22-08-2018 | Remy van Elst | Text only version of this article


Table of Contents


Are you running Linux on Microsoft Azure? Then by default anyone with access to your Azure portal can run commands as root in your VM, reset SSH keys, user passwords and SSH configuration. This article explains what the backdoor is, what it is meant to do, how it can be disabled and removed and what the implications are.

If you like this article, consider sponsoring me by trying out a Digital Ocean VPS. With this link you'll get a $5 VPS for 2 months free (as in, you get $10 credit). (referral link). This link is on all my articles, but Digital Ocean also install an agent. However, they have a checkbox to disable it.

Azure is Microsoft's Cloud platform. It provides virtual machines and related datacenter virtualization, next to software as a service (hosted stuff like databases). I currently work on a project where an hosted application platform is built on Azure using Linux (Ubuntu, CentOS), and recently found out about this backdoor. Or, useful feature, since it's not just a blatant and deliberate backdoor

I have no idea how the situation on Windows on Azure is, and have not researched this.

The backdoor

Azure, as any other good Cloud provider, has images which you use to create new VM's (sometimes calles VPSes, instances, droplets). It speeds up the rollout of new VM's, because mounting an ISO and manually installing a VM is time-consuming. In that image, they often change stuff to make it run better on their cloud. When I created images for an OpenStack provider, we pre-installed cloud-init and haveged for example. Microsoft does that as well, they install their own agent, the wa-linux-agent. Later on in this article I explain what this agent is meant to do. It is not just a backdoor, it provides actual useful features. One of those features is root access outside of the VM.

In the Azure portal one can login and configure their Azure cloud. For this project I use Ansible and Terraform, so I don't have to regularly interact with this webpage (which is kind of slow to work with). However, I also have a personal Azure account for playing around, which is where I found this feature.

Via the Azure portal one can execute commands as root inside a VM and change SSH keys, user passwords and SSH configuration.

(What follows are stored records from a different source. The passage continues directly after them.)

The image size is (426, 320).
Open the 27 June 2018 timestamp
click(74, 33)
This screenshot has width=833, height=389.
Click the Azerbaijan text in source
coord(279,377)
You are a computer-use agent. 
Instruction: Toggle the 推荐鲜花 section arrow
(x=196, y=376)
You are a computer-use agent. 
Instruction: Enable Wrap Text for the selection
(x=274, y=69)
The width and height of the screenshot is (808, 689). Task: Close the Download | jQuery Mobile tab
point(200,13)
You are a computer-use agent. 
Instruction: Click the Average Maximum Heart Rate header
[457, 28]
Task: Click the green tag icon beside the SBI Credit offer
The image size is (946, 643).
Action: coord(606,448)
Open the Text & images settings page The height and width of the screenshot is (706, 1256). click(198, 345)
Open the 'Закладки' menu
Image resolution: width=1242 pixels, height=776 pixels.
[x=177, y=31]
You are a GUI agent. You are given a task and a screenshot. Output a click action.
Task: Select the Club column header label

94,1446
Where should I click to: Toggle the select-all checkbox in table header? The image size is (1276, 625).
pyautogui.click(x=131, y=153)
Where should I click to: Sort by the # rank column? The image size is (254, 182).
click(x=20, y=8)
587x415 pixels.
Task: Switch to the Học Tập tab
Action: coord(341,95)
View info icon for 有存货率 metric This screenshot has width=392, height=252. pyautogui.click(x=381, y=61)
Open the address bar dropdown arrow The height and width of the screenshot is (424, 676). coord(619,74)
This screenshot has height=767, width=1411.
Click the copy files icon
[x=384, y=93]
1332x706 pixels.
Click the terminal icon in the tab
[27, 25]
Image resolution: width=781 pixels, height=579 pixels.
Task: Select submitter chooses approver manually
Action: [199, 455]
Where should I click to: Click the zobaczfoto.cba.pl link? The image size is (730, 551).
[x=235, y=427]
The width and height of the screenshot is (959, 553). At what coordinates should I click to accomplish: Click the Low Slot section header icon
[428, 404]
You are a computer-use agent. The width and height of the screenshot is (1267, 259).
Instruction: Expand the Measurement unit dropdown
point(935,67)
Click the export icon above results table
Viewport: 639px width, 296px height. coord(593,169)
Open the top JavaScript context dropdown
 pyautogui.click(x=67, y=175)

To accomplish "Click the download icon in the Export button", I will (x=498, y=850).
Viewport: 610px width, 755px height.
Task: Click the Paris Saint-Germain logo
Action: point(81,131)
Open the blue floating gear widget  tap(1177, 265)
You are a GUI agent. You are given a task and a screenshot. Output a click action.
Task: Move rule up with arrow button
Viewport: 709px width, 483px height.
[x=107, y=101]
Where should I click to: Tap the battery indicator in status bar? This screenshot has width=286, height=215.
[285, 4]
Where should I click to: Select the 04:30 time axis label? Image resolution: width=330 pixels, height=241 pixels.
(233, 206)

I'll let the pictures speak for themself:

Remote command execution as root

Remote SSH key injection, user password reset and SSH configuration reset

You can read more on the backdoor feature here (mirror) and here (mirror), Microsoft is very transparent about this, quoting from the pages:

Scripts run by default as elevated user on Linux

Think of the Azure VMAccess extension as that KVM switch that allows you to access the console to reset access to Linux or perform disk level maintenance.

Microsoft puts this feature in a positive way so that it looks less like a backdoor:

The disk on your Linux VM is showing errors. You somehow reset the root password for your Linux VM or accidentally deleted your SSH private key. If that happened back in the days of the datacenter, you would need to drive there and then open the KVM to get at the server console. Think of the Azure VMAccess extension as that KVM switch that allows you to access the console to reset access to Linux or perform disk level maintenance.

This article shows you how to use the Azure VMAccess Extension to check or repair a disk, reset user access, manage administrative user accounts, or update the SSH configuration on Linux when they are running as Azure Resource Manager virtual machines. 

For command execution as well:

This capability is useful in all scenarios where you want to run a script within a virtual machines, and is one of the only ways to troubleshoot and remediate a virtual machine that doesn't have the RDP or SSH port open due to improper network or administrative user configuration.

I believe that this is a useful feature. I however also am of the opinion that this is a backdoor. It is not made obvious that this agent is running in your VM or that it provides root access. Only after looking (in the output of ps aux and in the Microsoft docs) I found out what it is and what risks are connected to it. Took me a good hour.

A tickbox when deploying VM's (or API flag) to disable this agent would be nice.

Impact and implications

Anybody with access to VM's in the Azure portal is able to execute commands as root inside any VM they have access to.

This also means anybody working for or on Microsoft (Azure) is able to run commands as root inside your VM. (They can already take a live snapshot of your VM with RAM included, but that is a know risk you take when using a cloud/VPS provider. So consider all your private keys, certificates and data compromised as soon as you don't control the entire chain of equipment).

Microsoft Azure however is audited regularly and has an ISO 27001 certificate, so let's hope they don't abuse this power.

If you are the only one with an Azure portal account, the impact is probably not that bad.

If you have multiple people working on a project, (multiple people having access to the portal), the risk is larger. Any one of those people (and all that had access to the portal in the past, like contractors or employees that moved on), has (had) root access to all your VM's.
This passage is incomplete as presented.